Belfast is a city that wears its history – and, by way of its history, its divisions – on its sleeve, as captured by Magnum’s Martin Parr on his recent trips documenting its tourism industry this year.
The British photographer was commissioned by Belfast Exposed to explore the city’s changing landscape and its growing influx of tourists in a new exhibition. The resulting photographic series is typical of much of his work that explores British life on an everyday level, focusing on the mundane to the absurd.
Northern Ireland and its tourism industry will be affected by Brexit, yet, amid the heavy Brexit debates over EU migration to British cities in June, the multitude of issues affecting Northern Ireland were ignored. Within hours of the vote to leave the European Union, Sinn Fein’s Martin McGuinness called for another referendum – on the reunification of Ireland.
Although the calls for the reunification referendum are unlikely to be heeded, with support for the union standing at 63% according a recent poll, the border’s status will be a contentious subject in months to come. Currently, thanks to an open border, citizens in the Irish Republic and Northern Ireland are able to travel between the two countries unfettered, bringing substantial benefit to both economies. How the impending Brexit will affect this freedom and relationship remains to be seen.
When Northern Ireland was founded in 1921, two distinctly different communities were thrown together. The result was years of ideological combat, with both the Loyalist and Republican sides establishing paramilitary forces.

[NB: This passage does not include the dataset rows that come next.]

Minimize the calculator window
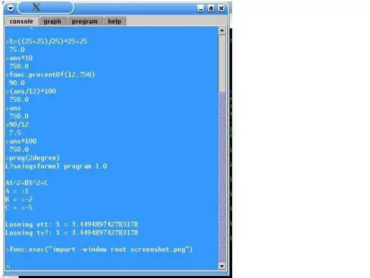Viewport: 370px width, 278px height. point(200,9)
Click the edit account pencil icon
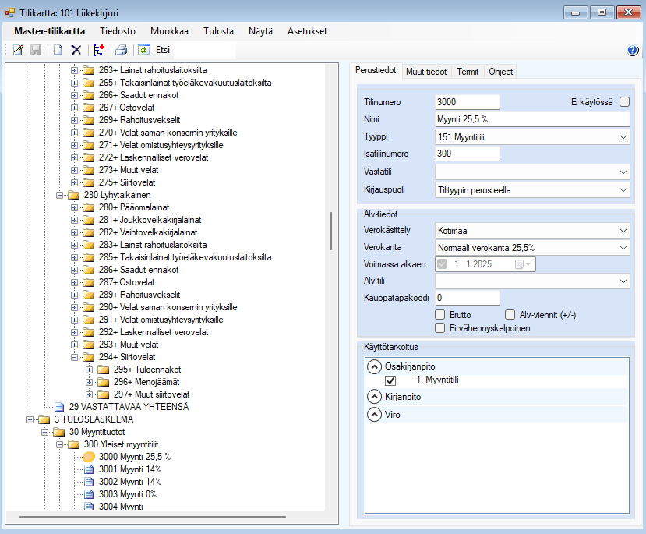 [x=18, y=50]
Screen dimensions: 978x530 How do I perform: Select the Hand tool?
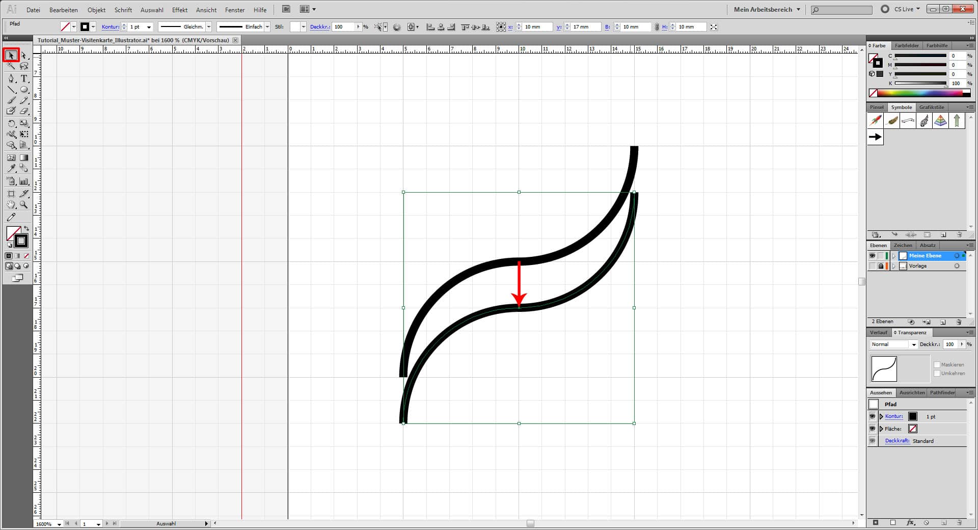[x=11, y=205]
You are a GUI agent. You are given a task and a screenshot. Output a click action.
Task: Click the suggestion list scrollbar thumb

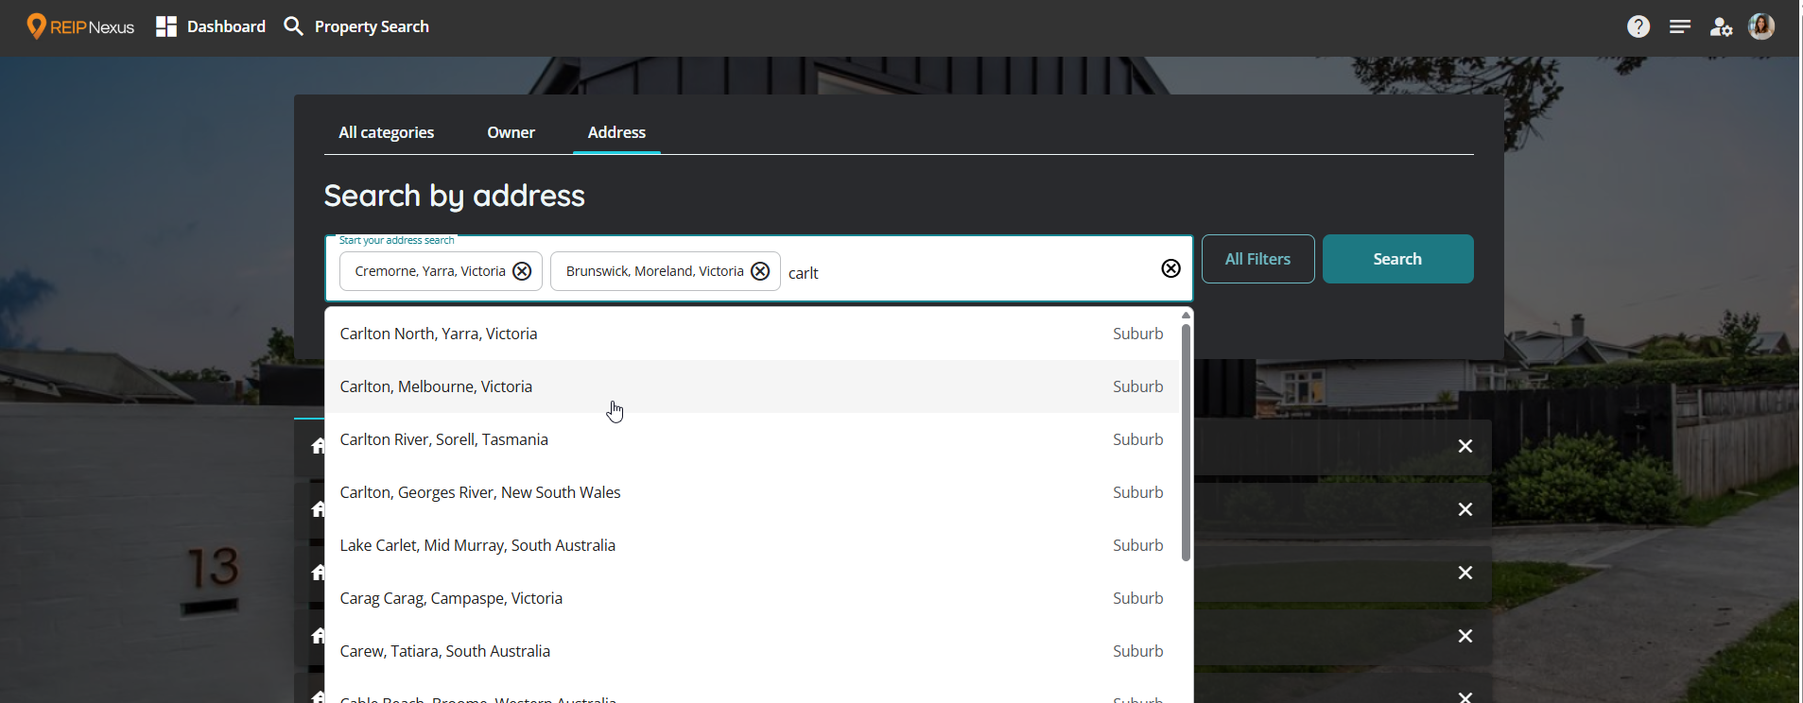pyautogui.click(x=1186, y=442)
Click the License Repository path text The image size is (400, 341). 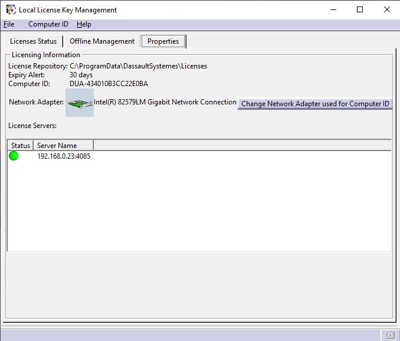[138, 66]
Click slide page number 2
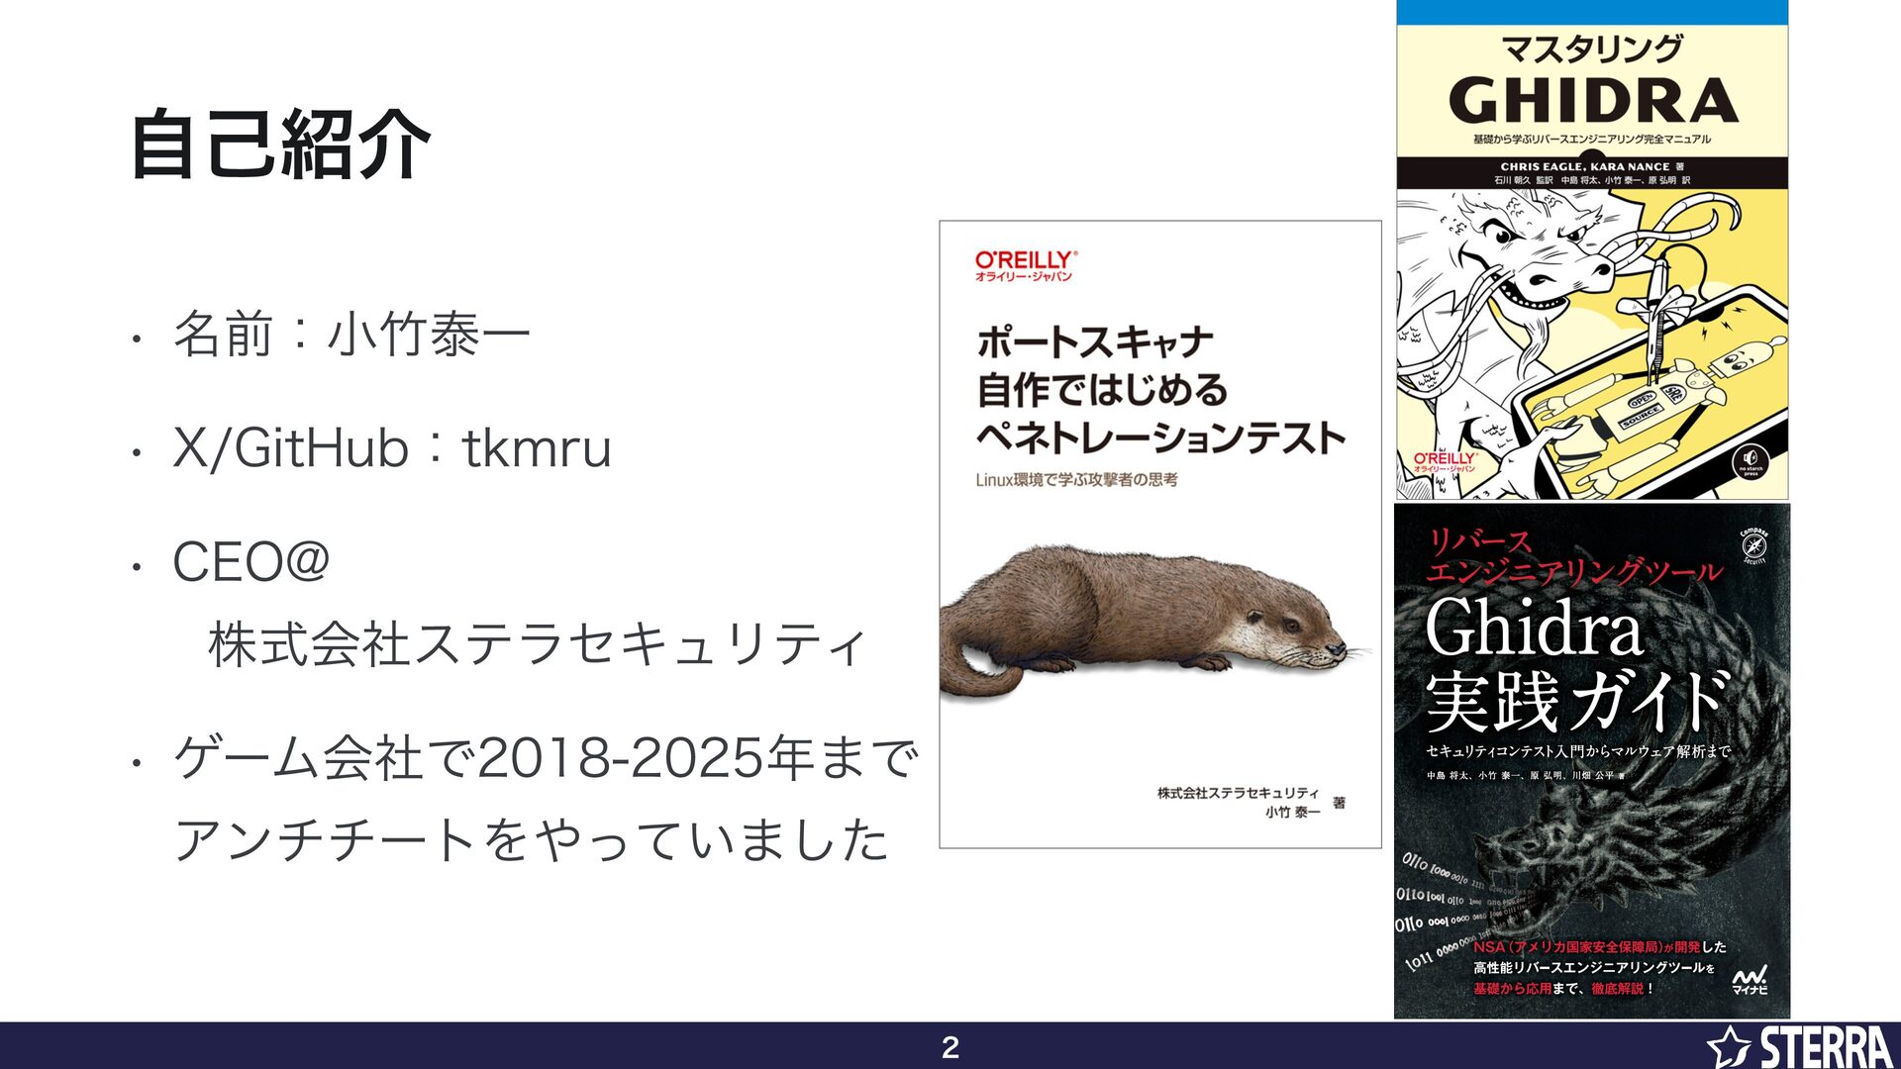 pyautogui.click(x=950, y=1047)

However, since the Good Friday Agreement was signed with the British government in 1998, decades of bloody guerrilla warfare have been followed by a period of stability. There has seldom been residuary frustration with the stasis of the constitutional settlement, incidents of violence from dissident groups are isolated, and ‘The Troubles’ of the 1970s are a thing of the past.
Many walls of buildings in the city of Belfast are covered in murals referencing key incidents and depicting folk heroes from ‘The Troubles’ of both sides of the sectarian divide, for example, one is a tribute to Bobby Sands, the Provisional Irish Republican Army member who died on hunger strike while imprisoned. In recent years many politically charged murals referencing the troubles have been replaced with images depicting the wider history of Ireland. A mural featuring King William of Orange crossing the River Boyne during the conquest of Ireland in 1690 is painted over the site of a former Ulster Freedom Fighters mural at Sandy Row, one of the most photographed murals of the troubles; and the Peace Wall, originally erected to segregate Catholics and Protestants, is now covered in brightly colored graffiti illustrations.
Since the peace agreements, Northern Ireland has witnessed a dramatic economic resurgence. The tourism industry has flourished, bringing large-scale investment and unprecedented numbers of overseas visitors to the city. In recent years, the industry has been predominantly shaped by its key historical events; the 40-year period of ‘The Troubles’, and the legacy of the Titanic, the ill-fated ship that was built in the Belfast docks.
More grassroots industries have developed with the rise of the ‘Troubles Tours’, taking in some of the key locations and political murals from the days of the conflict. “The black cab drivers who take you round the murals, both Protestant and Republican are very knowledgeable, and always have tales from this period, which really brings it alive,” says Parr.
In 2012, the new Titanic Belfast Centre opened its doors, attracting 800,000 visitors in its first year. This staggering flow of tourists to the city has been propelled by the recent rise in cruise liners now docking into Belfast. Many of these boats let loose over 3000 tourists a day and often there are as many as three boats a week. “When the cruise ships arrive, they send around 1200 people on the various tours, from the Giant’s Causeway to tours of the City Hall, and of course the Titanic Quarter.”
However, Brexit has the potential to upset the balance that 20 years of progress has built. The seven Northern Irish constituencies that posted ‘Leave’ votes are all unionist strongholds where the message of British nationalism had more penetration. There are fears that Northern Ireland could radically change because of the vote. The very foundation of the Good Friday Agreement is based on the UK and Irish governments working with one another as “friendly neighbors and partners in the European Union”.
This article runs as part of the series ‘Modern States of Britain’, where Magnum Photos takes the current political temperature in the United Kingdom following the referendum vote to leave the EU.
The exhibition at Belfast Exposed will run from 14 October 2016 – 14 January 2017.